Kreisler narrative quotes Mignon’s song from Wilhelm Meister, “Do you
know the land where the citrons bloom?”39 in order to indicate that the
operative terms of its representation of life will not be those of Goethe. In
the preface to his translation of Wilhelm Meister, Thomas Carlyle states that
“The history of Mignon runs like a thread of gold through the tissue of the
narrative, connecting with the heart much that were else addressed to the head.
Philosophy and eloquence might have done the rest; but this is poetry in the
highest meaning of the word” (20). A young girl whom Wilhelm rescues from
abuse and adopts as his ward, Mignon indeed constitutes the emotional core
of the novel, and she plays a significant part in Wilhelm’s own development by
inspiring in him the sense of fatherly purpose that reaches its fullest expression
succeeding his discovery that the boy Felix is his own son. It is telling, then,
that Hoffmann would reference the opening line of Mignon’s famous song
when describing Prince Hektor’s quest for power and prestige following the
seizure of his father’s throne by another kingdom:

Prince Hektor, who was suited for nothing less than a quiet, peaceful
life – who, regardless of the fact that the royal chair had been pulled
out from under him, liked to stand on his own two feet and who, rather
than rule, wished at least to command – entered the service of France,
was exceedingly valiant, but one day heard a maiden with a zither howl
out, “Do you know the land, where the lemons glow?” and he went to
the land where such oranges actually do glow, which could only mean
Naples, and so he switched out his French uniform for a Neapolitan
one. He was named a general as rapidly as only a prince can.40

In Goethe’s text, the “land where the citrons bloom” is Mignon’s homeland of
Italy, and the “knowing” of this land becomes symbolic for the knowing of
one’s inner purpose, latent since birth and waiting only to “bloom” or come
into consciousness.
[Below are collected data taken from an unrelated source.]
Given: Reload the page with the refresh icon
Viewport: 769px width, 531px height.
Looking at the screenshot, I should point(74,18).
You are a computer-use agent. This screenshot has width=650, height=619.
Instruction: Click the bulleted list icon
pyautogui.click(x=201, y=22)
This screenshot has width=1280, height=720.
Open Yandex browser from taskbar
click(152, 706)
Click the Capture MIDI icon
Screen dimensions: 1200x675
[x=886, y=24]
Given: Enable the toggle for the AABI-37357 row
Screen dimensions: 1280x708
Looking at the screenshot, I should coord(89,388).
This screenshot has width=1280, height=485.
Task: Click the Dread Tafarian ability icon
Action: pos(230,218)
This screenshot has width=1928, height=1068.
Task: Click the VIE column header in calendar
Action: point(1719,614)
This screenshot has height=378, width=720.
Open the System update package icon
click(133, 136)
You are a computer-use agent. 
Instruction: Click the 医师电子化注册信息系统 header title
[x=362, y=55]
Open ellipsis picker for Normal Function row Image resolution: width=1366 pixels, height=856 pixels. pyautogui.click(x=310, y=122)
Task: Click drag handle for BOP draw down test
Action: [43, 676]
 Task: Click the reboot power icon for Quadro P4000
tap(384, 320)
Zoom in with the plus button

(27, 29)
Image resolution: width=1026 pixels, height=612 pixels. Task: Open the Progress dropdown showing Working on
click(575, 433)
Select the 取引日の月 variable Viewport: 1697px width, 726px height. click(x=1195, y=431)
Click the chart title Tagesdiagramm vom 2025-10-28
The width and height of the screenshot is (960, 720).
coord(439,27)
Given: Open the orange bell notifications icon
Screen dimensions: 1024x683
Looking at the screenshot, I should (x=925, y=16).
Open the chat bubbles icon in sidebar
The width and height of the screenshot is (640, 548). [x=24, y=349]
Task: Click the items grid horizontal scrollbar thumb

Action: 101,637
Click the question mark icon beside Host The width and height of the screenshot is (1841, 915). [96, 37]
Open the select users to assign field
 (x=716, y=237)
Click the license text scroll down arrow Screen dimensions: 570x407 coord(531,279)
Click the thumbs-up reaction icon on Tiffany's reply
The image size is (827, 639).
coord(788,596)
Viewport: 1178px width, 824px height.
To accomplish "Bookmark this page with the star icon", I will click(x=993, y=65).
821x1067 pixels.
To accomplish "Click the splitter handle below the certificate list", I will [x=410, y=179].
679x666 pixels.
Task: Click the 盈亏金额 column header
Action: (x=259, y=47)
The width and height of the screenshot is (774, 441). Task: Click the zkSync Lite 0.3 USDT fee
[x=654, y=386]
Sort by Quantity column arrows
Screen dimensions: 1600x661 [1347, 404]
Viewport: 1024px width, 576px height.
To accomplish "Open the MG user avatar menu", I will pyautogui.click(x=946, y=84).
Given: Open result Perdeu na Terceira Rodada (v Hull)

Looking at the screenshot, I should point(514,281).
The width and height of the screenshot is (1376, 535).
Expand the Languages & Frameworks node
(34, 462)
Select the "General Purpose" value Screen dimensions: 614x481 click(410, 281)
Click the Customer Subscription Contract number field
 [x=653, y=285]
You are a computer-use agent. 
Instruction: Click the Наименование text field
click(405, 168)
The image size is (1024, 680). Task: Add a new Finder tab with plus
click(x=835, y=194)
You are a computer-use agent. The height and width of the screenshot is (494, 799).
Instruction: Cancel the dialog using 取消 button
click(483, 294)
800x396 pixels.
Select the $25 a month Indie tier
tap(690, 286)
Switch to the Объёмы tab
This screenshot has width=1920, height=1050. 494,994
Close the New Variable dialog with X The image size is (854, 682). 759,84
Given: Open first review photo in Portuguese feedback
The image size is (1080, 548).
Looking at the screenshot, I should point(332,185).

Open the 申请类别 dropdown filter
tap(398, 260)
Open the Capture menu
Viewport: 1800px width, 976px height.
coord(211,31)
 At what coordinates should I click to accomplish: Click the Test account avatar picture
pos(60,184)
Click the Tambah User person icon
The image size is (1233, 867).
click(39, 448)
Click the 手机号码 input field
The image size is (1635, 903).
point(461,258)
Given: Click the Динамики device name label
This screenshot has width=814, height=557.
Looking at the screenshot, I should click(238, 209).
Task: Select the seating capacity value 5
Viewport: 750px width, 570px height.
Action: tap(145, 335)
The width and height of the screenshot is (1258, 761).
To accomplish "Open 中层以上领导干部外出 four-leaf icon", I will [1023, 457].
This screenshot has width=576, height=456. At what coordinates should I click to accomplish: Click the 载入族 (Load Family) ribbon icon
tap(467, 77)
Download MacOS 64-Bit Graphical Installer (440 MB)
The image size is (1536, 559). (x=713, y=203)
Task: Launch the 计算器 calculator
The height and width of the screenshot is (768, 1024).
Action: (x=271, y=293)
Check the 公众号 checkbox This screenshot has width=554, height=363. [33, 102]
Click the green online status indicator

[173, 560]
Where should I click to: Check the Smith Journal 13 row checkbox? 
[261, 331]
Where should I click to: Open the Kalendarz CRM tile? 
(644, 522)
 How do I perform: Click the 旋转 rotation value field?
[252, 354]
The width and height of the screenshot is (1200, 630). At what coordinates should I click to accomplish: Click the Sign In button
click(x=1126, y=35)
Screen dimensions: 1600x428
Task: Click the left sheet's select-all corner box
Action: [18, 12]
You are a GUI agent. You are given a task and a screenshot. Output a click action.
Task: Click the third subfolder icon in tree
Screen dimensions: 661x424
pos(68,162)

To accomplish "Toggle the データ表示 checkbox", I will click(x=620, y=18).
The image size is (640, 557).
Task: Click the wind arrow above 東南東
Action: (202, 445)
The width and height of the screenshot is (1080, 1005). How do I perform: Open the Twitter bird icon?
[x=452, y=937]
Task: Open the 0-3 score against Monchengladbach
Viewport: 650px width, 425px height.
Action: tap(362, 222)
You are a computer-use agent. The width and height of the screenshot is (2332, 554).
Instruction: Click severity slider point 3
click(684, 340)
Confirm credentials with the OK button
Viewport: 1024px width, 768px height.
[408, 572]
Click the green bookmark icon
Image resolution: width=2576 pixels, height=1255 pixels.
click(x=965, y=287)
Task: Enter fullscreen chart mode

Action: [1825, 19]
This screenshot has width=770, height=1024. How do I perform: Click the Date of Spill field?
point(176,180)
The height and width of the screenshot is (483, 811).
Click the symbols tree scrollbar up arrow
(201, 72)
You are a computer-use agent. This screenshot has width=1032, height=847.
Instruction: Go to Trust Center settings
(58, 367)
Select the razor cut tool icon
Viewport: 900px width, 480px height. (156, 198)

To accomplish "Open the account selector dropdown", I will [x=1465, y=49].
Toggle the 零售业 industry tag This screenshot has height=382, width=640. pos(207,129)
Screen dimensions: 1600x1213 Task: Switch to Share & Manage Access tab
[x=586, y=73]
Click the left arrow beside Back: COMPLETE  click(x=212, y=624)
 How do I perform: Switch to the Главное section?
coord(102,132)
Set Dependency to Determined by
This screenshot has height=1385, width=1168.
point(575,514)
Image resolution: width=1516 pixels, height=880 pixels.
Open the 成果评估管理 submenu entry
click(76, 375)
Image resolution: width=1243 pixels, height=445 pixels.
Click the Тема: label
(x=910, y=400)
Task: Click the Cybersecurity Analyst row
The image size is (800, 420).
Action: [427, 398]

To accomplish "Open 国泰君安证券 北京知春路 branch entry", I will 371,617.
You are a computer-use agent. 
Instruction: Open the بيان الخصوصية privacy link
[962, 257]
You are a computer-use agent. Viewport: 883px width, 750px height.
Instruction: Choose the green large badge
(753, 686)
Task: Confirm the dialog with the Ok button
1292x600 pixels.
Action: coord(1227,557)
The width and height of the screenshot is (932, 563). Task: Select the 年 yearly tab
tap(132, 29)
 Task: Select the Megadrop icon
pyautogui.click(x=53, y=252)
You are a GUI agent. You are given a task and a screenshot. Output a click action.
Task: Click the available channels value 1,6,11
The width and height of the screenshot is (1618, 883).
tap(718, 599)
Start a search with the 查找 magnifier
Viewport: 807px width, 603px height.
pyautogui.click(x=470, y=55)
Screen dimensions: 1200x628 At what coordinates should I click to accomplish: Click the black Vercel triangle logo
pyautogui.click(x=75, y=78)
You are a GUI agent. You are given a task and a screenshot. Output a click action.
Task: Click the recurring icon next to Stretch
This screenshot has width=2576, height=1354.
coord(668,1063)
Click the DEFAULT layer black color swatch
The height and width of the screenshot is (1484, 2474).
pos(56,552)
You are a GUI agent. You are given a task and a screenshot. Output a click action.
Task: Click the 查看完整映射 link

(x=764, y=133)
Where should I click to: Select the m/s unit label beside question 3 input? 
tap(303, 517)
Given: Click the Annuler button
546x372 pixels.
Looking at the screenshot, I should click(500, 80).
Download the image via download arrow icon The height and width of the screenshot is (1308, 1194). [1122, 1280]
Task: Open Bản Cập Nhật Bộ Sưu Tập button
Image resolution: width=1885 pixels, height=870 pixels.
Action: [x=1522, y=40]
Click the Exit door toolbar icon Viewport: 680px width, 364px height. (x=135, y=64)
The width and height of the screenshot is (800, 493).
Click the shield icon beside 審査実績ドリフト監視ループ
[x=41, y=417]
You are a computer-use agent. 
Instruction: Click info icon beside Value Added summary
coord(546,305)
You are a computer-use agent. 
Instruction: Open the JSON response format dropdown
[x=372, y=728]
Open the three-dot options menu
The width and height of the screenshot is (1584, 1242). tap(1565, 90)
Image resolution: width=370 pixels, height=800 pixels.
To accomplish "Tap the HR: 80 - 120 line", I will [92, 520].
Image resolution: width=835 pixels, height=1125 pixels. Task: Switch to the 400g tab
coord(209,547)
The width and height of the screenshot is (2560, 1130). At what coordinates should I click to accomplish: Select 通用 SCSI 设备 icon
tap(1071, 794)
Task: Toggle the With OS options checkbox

That Hektor hears a misconstrued version of the song, in
which the lemons “glow” rather than “bloom,” and that upon hearing it, he
immediately switches sides in the Napoleonic Wars from France to Naples

39
“Kennst du das Land? wo die Zitronen blühn” (Goethe 9, 303).
40
“Prinz Hektor, der zu nichts wenigerem aufgelegt, als zum stillen, friedlichen Leben,
der, unerachtet ihm der Fürstenstuhl unter den Beinen weggezogen, doch gern aufrecht
stehen, und statt zu regieren, wenigstens kommandieren wollte, nahm französische Dienste,
war ungemein tapfer, ging aber, als ihn eines Tages ein Zittermädel anplärrte: Kennst
du das Land, wo die Zitronen glühn, sofort nach dem Lande, wo dergleichen Zitronen
wirklich glühn, das heiβt, nach Neapel, und zog statt der französischen Uniform eine
neapolitanische an. Er wurde nehmlich so geschwinde General, wie es nur irgend einem
Prinzen geschehen kann” (DKV 5, 205).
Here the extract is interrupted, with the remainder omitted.